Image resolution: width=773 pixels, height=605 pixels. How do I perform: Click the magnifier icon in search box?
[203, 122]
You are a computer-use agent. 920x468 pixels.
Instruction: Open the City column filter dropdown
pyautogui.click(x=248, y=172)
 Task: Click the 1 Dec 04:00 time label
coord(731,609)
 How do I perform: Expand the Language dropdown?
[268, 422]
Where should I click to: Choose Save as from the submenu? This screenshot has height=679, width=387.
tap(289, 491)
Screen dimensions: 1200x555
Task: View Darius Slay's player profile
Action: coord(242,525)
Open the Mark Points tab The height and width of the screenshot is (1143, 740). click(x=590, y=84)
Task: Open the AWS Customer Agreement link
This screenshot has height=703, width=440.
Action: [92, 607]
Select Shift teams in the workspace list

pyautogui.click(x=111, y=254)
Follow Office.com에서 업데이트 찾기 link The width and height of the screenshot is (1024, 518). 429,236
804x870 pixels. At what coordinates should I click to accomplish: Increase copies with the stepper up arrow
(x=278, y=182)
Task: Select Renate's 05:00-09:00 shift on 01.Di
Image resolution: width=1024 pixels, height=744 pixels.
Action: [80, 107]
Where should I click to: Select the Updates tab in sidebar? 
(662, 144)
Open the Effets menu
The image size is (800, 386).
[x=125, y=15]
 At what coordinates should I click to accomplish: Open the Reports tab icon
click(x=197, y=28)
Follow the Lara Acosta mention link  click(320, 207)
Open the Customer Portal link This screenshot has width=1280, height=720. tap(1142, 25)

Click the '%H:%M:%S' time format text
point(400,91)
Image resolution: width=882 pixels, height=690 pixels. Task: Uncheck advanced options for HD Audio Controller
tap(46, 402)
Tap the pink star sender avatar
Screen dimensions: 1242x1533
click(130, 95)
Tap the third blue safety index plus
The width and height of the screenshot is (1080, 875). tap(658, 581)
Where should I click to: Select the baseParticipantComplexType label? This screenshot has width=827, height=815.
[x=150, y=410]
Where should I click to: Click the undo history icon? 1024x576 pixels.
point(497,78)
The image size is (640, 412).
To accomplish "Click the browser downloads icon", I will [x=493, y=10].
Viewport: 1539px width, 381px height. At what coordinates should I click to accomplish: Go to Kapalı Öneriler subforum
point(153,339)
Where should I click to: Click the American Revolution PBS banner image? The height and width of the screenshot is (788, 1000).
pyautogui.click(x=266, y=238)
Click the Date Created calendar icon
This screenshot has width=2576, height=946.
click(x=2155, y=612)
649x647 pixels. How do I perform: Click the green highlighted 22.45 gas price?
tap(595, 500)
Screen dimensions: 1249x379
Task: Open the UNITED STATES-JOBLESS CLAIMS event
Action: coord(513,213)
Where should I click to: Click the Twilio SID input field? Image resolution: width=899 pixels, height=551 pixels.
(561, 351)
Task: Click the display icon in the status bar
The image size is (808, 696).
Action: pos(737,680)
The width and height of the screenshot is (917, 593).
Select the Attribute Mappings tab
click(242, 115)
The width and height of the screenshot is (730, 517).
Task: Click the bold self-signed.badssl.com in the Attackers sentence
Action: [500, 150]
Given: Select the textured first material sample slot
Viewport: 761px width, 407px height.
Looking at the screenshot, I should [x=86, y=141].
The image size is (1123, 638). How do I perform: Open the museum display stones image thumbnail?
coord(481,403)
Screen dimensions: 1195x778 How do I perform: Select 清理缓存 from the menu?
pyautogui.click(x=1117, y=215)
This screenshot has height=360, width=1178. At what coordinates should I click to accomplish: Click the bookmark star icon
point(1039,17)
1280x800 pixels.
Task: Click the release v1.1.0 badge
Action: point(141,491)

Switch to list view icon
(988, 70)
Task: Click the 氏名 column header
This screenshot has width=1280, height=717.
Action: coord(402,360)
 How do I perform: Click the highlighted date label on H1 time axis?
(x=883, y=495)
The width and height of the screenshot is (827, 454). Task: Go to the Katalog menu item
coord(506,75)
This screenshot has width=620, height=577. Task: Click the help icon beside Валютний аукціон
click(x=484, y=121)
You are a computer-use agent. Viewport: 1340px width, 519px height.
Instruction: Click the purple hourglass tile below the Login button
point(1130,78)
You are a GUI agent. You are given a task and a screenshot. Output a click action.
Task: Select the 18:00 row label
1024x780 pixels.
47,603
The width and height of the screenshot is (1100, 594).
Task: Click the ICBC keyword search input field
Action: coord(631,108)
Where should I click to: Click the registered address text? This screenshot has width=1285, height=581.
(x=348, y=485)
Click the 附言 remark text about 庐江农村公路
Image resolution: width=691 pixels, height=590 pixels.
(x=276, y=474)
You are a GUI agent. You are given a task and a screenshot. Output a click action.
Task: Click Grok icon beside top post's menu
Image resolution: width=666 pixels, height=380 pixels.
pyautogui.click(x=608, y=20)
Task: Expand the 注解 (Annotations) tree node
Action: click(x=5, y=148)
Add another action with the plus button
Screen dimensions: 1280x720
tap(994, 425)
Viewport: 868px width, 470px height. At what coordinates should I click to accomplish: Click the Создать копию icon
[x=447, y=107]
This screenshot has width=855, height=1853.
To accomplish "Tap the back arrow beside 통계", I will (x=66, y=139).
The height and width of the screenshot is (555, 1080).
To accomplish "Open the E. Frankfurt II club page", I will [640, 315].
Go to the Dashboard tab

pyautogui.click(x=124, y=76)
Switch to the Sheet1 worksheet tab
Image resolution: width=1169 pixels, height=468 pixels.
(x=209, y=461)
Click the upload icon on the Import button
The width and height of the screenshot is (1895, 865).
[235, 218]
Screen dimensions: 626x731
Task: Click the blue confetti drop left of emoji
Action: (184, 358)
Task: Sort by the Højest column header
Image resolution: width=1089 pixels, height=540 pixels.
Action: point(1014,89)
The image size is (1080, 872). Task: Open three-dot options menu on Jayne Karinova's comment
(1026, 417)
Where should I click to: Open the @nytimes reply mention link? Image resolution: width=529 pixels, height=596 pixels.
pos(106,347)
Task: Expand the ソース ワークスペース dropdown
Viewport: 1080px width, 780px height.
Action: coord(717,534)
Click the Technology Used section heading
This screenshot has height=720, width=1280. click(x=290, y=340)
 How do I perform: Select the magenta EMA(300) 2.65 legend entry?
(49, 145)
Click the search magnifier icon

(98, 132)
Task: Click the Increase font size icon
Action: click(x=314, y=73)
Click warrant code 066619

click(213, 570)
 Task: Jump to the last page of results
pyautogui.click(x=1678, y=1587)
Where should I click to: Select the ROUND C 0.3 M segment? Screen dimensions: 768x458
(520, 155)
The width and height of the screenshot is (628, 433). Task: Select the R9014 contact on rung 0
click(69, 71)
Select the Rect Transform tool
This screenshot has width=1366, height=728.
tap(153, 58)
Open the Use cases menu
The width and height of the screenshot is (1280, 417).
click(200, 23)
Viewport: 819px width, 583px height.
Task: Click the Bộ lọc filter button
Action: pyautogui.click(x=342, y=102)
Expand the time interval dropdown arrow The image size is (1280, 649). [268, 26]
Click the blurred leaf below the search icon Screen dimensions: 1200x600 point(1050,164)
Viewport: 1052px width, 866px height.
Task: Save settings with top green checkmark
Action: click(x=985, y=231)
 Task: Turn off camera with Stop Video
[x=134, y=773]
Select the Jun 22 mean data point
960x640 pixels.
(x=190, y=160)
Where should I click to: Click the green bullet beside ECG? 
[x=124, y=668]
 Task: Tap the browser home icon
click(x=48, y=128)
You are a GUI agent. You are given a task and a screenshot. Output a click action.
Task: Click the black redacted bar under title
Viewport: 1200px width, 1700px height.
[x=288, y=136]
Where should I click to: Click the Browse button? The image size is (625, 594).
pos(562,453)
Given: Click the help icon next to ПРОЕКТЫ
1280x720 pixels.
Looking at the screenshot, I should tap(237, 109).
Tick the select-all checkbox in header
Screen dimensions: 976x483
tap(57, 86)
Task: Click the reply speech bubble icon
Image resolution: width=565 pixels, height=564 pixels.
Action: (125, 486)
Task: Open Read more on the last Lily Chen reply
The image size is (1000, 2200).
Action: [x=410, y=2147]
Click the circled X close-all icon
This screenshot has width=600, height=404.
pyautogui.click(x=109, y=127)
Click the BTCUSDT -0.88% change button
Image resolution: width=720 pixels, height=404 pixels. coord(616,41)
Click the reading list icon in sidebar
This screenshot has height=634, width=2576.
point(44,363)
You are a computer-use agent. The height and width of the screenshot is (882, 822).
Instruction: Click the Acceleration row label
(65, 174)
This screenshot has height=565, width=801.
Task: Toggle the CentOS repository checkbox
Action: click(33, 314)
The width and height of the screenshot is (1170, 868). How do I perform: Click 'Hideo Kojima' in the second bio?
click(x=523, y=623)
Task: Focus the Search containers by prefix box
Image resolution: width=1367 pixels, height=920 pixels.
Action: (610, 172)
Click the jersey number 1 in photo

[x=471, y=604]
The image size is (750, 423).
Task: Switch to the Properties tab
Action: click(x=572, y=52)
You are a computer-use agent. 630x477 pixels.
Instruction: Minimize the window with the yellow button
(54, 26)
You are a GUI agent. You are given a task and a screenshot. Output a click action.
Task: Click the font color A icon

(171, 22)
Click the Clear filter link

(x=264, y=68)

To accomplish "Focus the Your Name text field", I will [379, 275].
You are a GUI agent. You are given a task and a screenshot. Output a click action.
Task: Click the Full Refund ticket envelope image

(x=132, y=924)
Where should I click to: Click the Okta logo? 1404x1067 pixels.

§ **Work task**: Using the data above, print exactly the lines from the line that contains "Task: Click the reply speech bubble icon" through the line that contains "Click the reading list icon in sidebar", with both included.

§ **Result of this task**:
Task: Click the reply speech bubble icon
Image resolution: width=565 pixels, height=564 pixels.
Action: (125, 486)
Task: Open Read more on the last Lily Chen reply
The image size is (1000, 2200).
Action: [x=410, y=2147]
Click the circled X close-all icon
This screenshot has width=600, height=404.
pyautogui.click(x=109, y=127)
Click the BTCUSDT -0.88% change button
Image resolution: width=720 pixels, height=404 pixels. coord(616,41)
Click the reading list icon in sidebar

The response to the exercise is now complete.